Not only had Au Rebours closed, but another French restaurant down the street had closed, “and everything in the media was how French was dead—nobody wanted to eat French food anymore,” Russell recalls. “And that was my background. I attended the French Culinary Institute, I spent almost a year working in France, I worked in a bunch of the great French restaurants in New York. So I was always going to do a French restaurant.”
Then the recession hit.
“We opened in November, and they announced the recession in December,” Russell says. And there was a lull in development in Saint Paul. “I remember our first summer downtown; this place was a ghost town. We didn’t think we’d make it.”
But Desta recalls an article where local restaurant critic Adam Platt wrote, “If ours is a just restaurant world, Meritage will be around for a very long time.” Nine years later, the restaurant has received numerous accolades and chef Russell Klein was a semi-finalist for the James Beard Award for 2015, his third nomination.
Not that awards were the goal. The goal was to run a professional restaurant from front to back. “Russell really was wanting to run a very professional kitchen, one very much of the ilk he was used to in New York,” says Desta.
Desta, who grew up in the restaurant industry with her parents, worked as an admissions counselor at her college alma mater, and was ultimately called back to hospitality. She had high ideals for the front of the house. “I had this perspective of wanting to create a haven for true service professionals,” she says. “It gets a bad rep [for employing] kids between semesters of college, people not really taking their job seriously.” The average age for waiters at most restaurants is 22, she says; last they checked, the average at Meritage was 28. “We’ve had zero turnover in the front of the house for years. We have a little bit more collective feel,” Desta adds.

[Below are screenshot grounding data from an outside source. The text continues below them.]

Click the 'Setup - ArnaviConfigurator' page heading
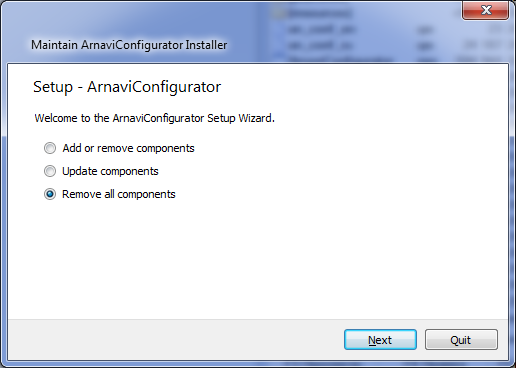Image resolution: width=516 pixels, height=368 pixels. click(127, 87)
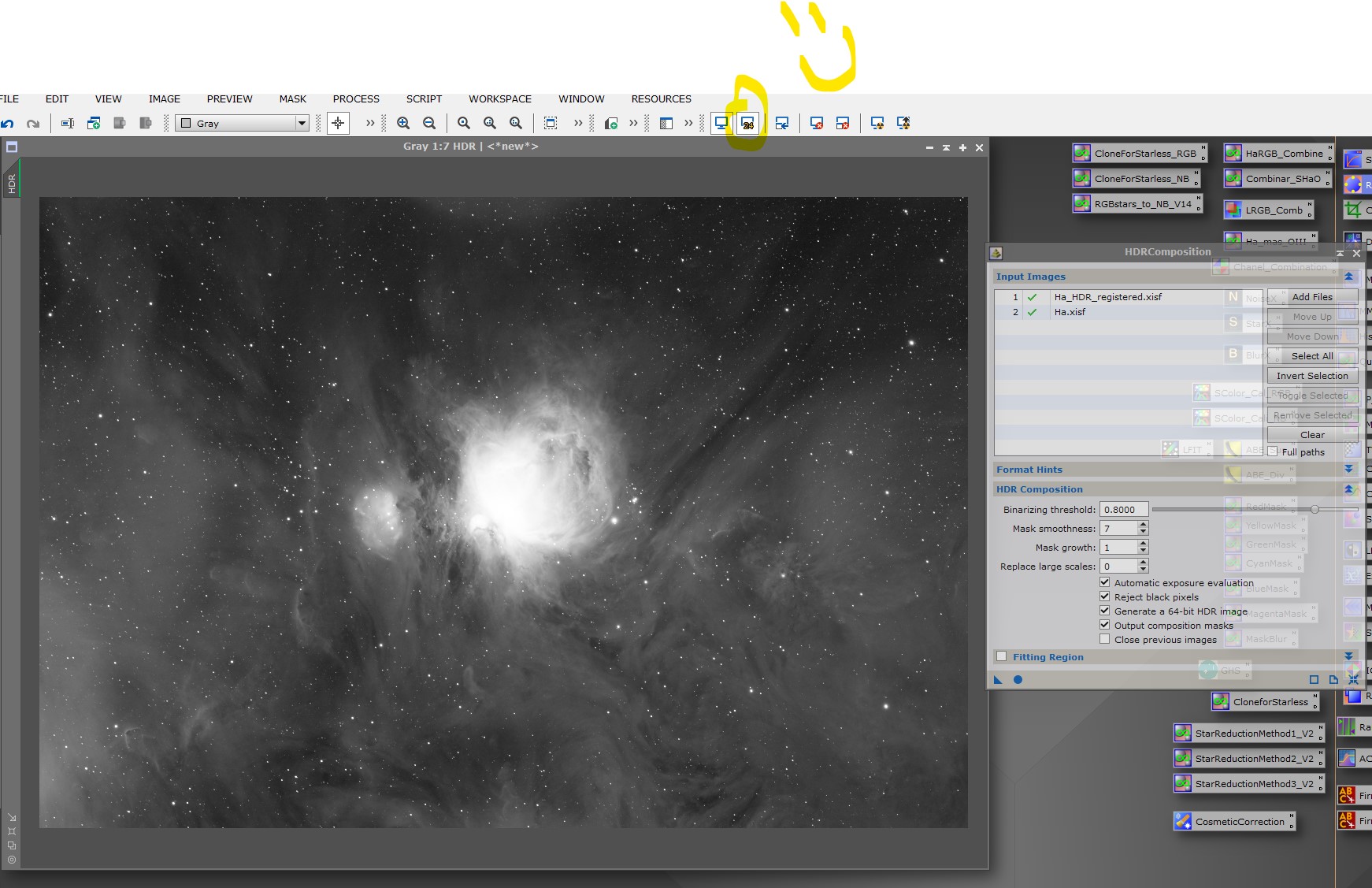Click the Add Files button
Viewport: 1372px width, 888px height.
[x=1312, y=297]
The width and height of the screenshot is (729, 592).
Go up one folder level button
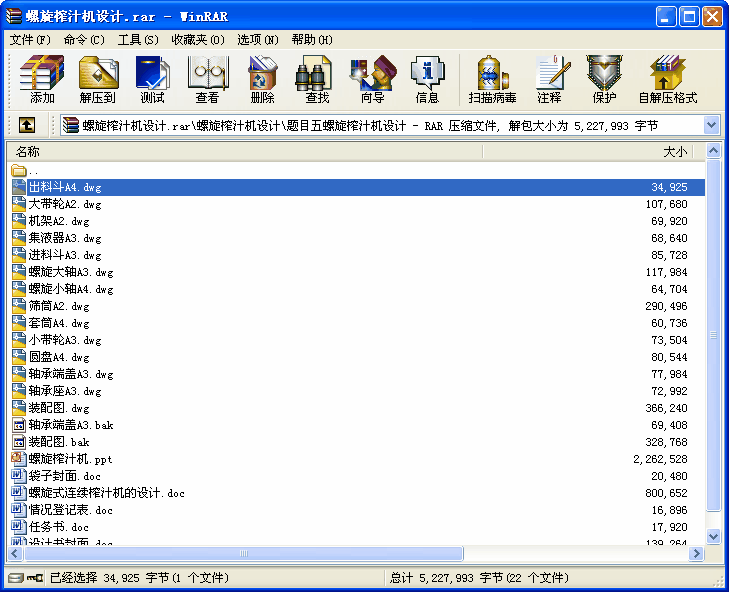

When it comes to food, the menu changes every few weeks based on what’s in season. There are a few signature dishes that have been on the menu since day one. Those aren’t chosen by the chef though, Russell says. The customers decide what the signature dishes are, “because that’s what they come for.” The matzo ball soup, the steak frites, the moules frites, and the crispy half-chicken all make that list. “And in a lot of ways those are my favorite dishes. Simple, satisfying,” he says. “You can eat them two to three days a week, and some of our guests do. I’ve been working in restaurants on and off since I was 16, and this restaurant has more regular guests than any place I’ve ever worked. It’s incredible.”
The atmosphere likely contributes to the gathering of regular guests. The restaurant re-creates the style of a brasserie. “In Europe, brasseries are these larger, urban restaurants that offer really comforting cuisine, and it’s a gathering house—for the people who live there, and the people who travel,” Desta says. “So we’ve always really embraced that—suits to jerseys.”
“The restaurant is, in my opinion, at its best on nights when you walk into the dining room and literally see a guy in a Minnesota Wild jersey at one table and a guy in a tux going to the opera at the next table,” Russell says. Which happens regularly depending on the season, given their proximity to major event centers. “I love that. That’s what I want—I want people to feel comfortable either way.”
With that description of a Saturday night, it’s hard to imagine the restaurant’s struggle over the first few years. “When we opened Meritage, did we know it was going to be the institution it’s becoming? No.” Desta says.
“We were following up several failed restaurants in the same space,” Russell says. “I don’t think you can discount how important just our living and breathing this place was for the first five years or so.”
But they can’t take all the credit, according to Russell. “To watch Saint Paul’s development over the last eight years while we’ve been here, we feel we’re a part of that,” he says. “But we’re just a spoke in the wheel. The whole city is just heading in such a positive direction.”